Pura sangre
Era sábado y la noche de la inauguración del verano. La glorieta cantaba al buen tiempo con la alegría de su multitud. La terraza del café refugiaba un bullicioso y desorganizado coro de zarzuela madrileña. En el salón los espejos estaban casi vacíos. Las palas de los viejos ventiladores coloniales batían el aire. El camarero, arterioesclerótico, humeaba su colilla sentado, como en visita, en el diván. La barra soportaba a su clientela de trueno. La mujer de los servicios imaginaba veraneos ojeando una revista con amplia información, gráfica y literaria, sobre las playas de Levante. El cerillero hacía su negocio en la calle.

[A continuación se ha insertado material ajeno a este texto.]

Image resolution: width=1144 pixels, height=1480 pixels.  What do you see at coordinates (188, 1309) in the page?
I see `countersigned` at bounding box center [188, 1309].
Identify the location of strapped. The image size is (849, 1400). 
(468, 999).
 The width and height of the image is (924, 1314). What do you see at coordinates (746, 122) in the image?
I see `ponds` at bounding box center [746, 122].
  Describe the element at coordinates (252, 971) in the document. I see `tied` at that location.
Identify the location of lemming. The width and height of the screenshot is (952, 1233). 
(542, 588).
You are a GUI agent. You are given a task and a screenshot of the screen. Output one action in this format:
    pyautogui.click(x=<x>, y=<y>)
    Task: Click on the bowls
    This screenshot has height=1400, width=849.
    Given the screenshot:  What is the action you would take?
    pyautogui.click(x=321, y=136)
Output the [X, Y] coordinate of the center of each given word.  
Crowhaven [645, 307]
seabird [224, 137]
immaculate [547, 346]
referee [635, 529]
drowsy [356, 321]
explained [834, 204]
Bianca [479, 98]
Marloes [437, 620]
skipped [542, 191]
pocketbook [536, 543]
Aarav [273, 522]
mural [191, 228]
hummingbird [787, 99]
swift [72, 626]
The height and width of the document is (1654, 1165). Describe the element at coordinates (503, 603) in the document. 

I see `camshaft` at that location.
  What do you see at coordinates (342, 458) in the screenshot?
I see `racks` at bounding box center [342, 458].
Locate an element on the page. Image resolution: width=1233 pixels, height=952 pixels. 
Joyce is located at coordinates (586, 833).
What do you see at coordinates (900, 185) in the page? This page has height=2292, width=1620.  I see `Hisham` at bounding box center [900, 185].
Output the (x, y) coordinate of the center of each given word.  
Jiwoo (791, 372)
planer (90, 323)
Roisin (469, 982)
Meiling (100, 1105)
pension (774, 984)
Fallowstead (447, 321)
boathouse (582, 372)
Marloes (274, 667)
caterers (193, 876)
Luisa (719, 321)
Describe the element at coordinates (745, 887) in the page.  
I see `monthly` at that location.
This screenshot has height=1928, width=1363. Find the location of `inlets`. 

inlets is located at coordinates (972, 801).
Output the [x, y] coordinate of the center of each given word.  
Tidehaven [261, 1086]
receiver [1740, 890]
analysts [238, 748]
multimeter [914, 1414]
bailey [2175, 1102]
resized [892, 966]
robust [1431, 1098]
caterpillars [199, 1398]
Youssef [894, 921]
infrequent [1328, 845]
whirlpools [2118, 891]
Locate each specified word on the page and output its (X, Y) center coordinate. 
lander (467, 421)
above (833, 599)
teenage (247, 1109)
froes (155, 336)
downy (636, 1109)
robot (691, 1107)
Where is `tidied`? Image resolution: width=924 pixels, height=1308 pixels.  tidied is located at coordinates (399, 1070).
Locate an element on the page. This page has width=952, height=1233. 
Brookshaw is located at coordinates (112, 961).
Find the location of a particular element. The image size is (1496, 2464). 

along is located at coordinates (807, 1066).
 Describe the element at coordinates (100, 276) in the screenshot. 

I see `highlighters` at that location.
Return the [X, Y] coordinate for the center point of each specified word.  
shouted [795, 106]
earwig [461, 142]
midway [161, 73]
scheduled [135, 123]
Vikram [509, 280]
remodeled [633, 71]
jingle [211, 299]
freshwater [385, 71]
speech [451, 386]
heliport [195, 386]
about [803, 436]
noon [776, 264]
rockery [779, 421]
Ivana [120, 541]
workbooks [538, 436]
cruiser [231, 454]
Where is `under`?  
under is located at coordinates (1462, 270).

Satisfecho y reposado, el percherón bajaba las escaleras de la timba. Desde la mitad, con la mano apoyada en la barandilla, buscó a Encarna con la mirada. Se tanteó la cartera repleta de billetes en un ademán caricioso. Encarna no estaba en su escaque. Encarna no estaba en el salón. Descendió y llamó al camarero.
—Medina, ¿y la señorita? ¿Ha salido a la terraza?
—No, don Raimundo, se ha ido.
—¡Que se ha ido!
—Sí, señor, se ha ido.
—¡Cómo que se ha ido! ¿Qué quiere decir usted?
—Eso; que se ha ido, don Raimundo.
El párpado se le cayó fláccido sobre el ojo. Sopesó la pregunta antes de formularla.
—¿Sola?
—No, señor. Con el hombre que se solía sentar estos últimos días junto a ella.
—¿Un joven?
—No. Un hombre de la edad de usted, tal vez con algunos años más.
—¿Algunos años más?
—Sí, señor.
—Dame una copa de coñac —dijo el percherón, sentándose a un velador.
«Corazón, cariñito, chatito... No tardes... No me dejes tanto tiempo sola, que me aburro... Y ese joven sinvergüenza, y ese joven indecente...»
El camarero se apresuró arrastrando su lamentable pierna. El percherón apuró la copa de un trago.
—Ponme otra.
Bebió calmoso.
—Bien, ¿qué te debo, Medina?
—¿Lo de ella también?
—Lo de ella no —pero el percherón dio una larga propina.
Al salir se topó con el cerillero.
—Dame un cigarro.
—Sí, don Raimundo. Nunca creí, don Raimundo, que la Encarna le iba a hacer a usted esto.
—Pues ya lo ves.
—Se necesita ser zorrón, y yo que la conozco desde chica...
—La vida, Damián; en la vida hay que saber perder.
Y mordiendo el puro salió a la glorieta.
—Se necesitan muchos redaños —comentó Medina.
—No será la primera vez —dijo Damián—. Lo que se compra se paga.